Installing virtual machine service

The virtual machine service provides the capability to provision and manage virtual machines on the IBM® Sovereign Core platform.

Before you begin

Note: The virtual machine service in IBM Sovereign Core is in technical preview and should not be used in the production environment.
  1. You must have the System editor role in the system account to install the virtual machine service.
  2. One-time setup Provision a Red Hat® OpenShift® cluster with sufficient compute resources for your virtual machine workloads.
    1. From Platform capabilities in the navigation menu, click Create cluster for the Virtual machine service: Technical preview capability.
    2. The cluster must be labeled with the vm.sovereign.cloud.ibm.com/virtualization-enabled=true identifier to be used for the virtual machine service.
    3. Set the Enable observability toggle to provision the cluster with logging and metric collection.
    4. From the IBM Sovereign Core system home page, set the default storage class for the cluster. The configured storage class applies to the Fedora sample container disk image and all virtual machines that you create.

Procedure

  1. Log in to the landing zone server that you used to install the platform. Download the latest Fedora image to your IBM Sovereign Core environment.
    Note: The Fedora containerdisk image version 44-1.7 does not include the fix for CVE-2026-31431. Monitor the Fedora KubeVirt curated containerdisk repository for an updated version that contains the fix.

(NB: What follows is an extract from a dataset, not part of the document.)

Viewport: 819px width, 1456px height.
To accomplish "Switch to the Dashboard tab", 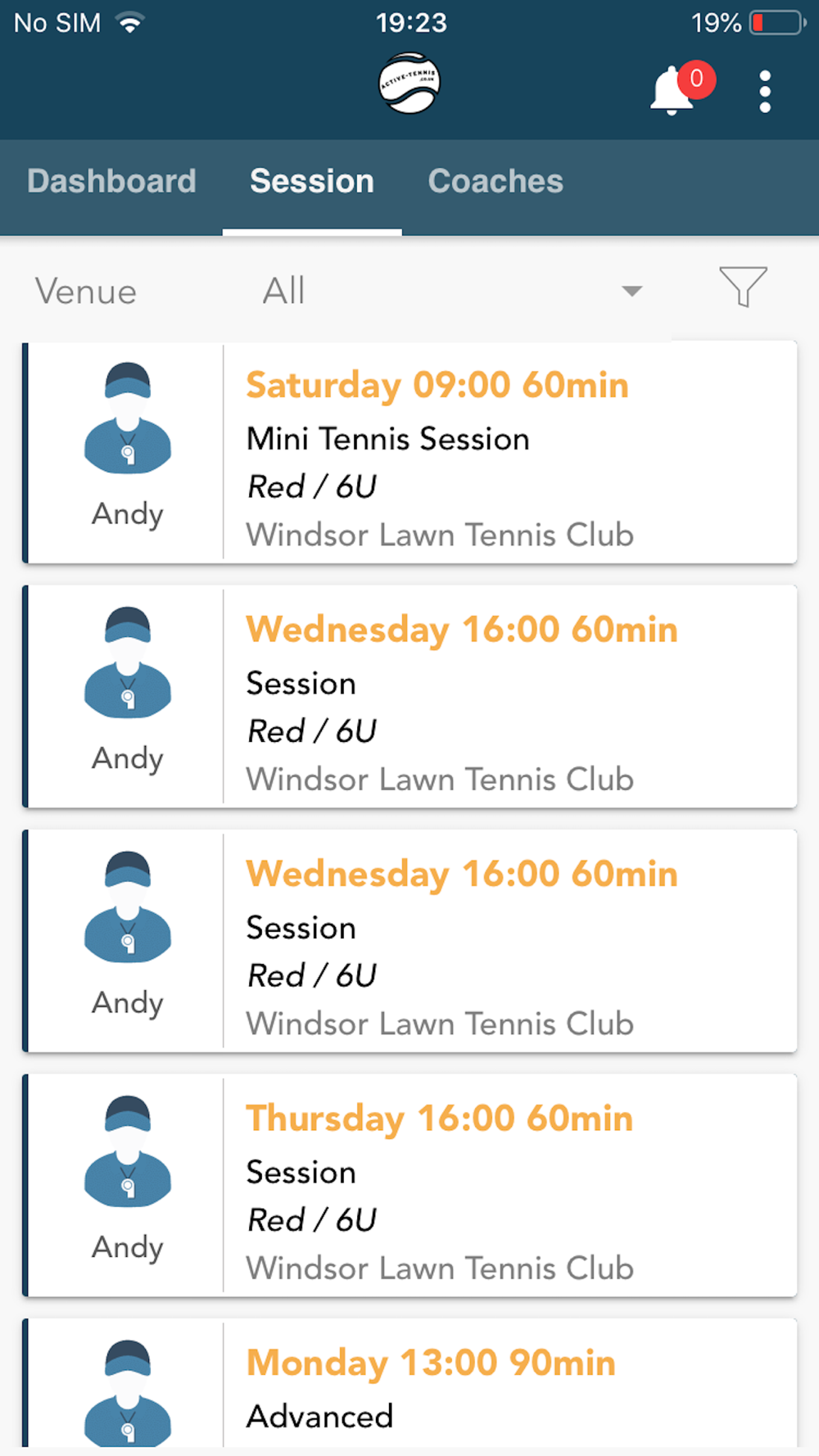I will (x=111, y=181).
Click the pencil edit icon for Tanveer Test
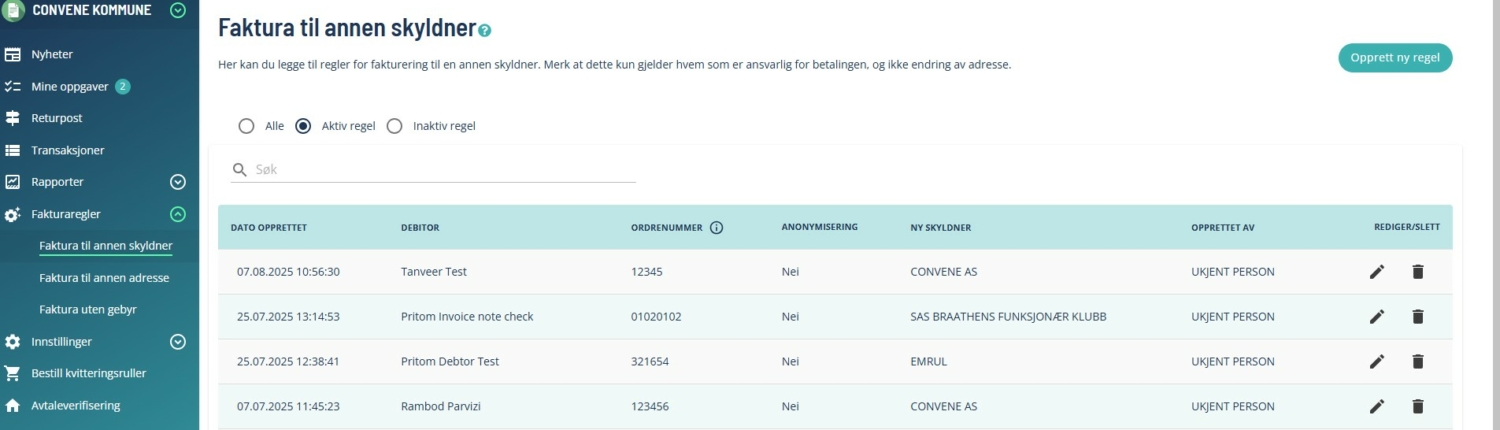Screen dimensions: 1500x430 tap(1377, 272)
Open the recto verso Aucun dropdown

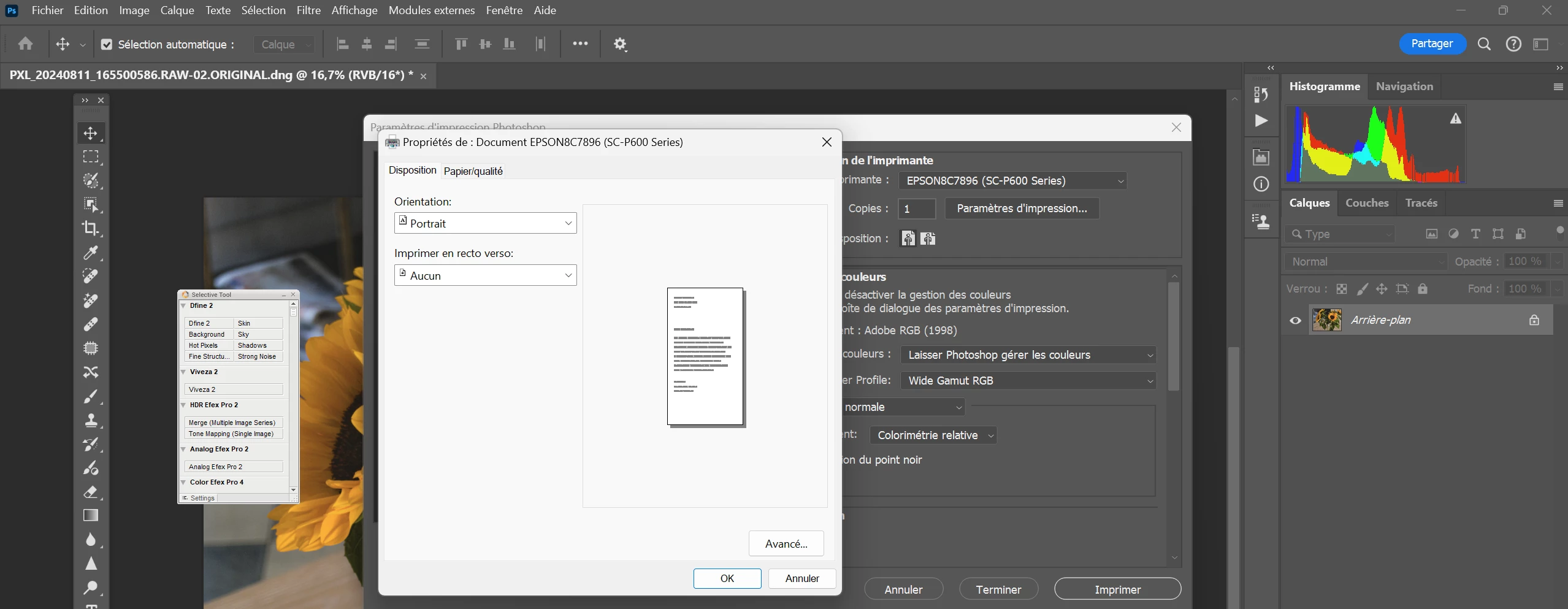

Mirror the updated image when it becomes available.
    Mirror the example Fedora image from quay.io/containerdisks/fedora:latest to the control plane's registry at ${QUAY_URL}/sovcloud/cp/sovereign-cloud-platform/automation-saas-platform-dev/containerdisks/fedora:latest.
  2. From the Platform capabilities in the system account navigation menu, click Configure service for the Virtual machine service: Technical preview capability.
  3. Set the Show service globally toggle to make the service available in all tenant accounts.
  4. If the virtual machine service is connected to any tenant, run the script on the landing zone to pull the Red Hat® OpenShift® image registry resources to ensure access. The script mirrors existing resources for the virtual machine service for tenants, so that required configuration is available for openshift-config namespace. For more information about the script and steps, see the IBM Sovereign Core GitHub repository.

What to do next

The virtual machine service is set up and ready to use. For details about additional configuration such as setting quotas, adding guest operating systems, and more, see the runbooks in the IBM Sovereign Core GitHub repository.

Tenant users can now create and manage virtual machines in their accounts. For details, see Managing virtual machines.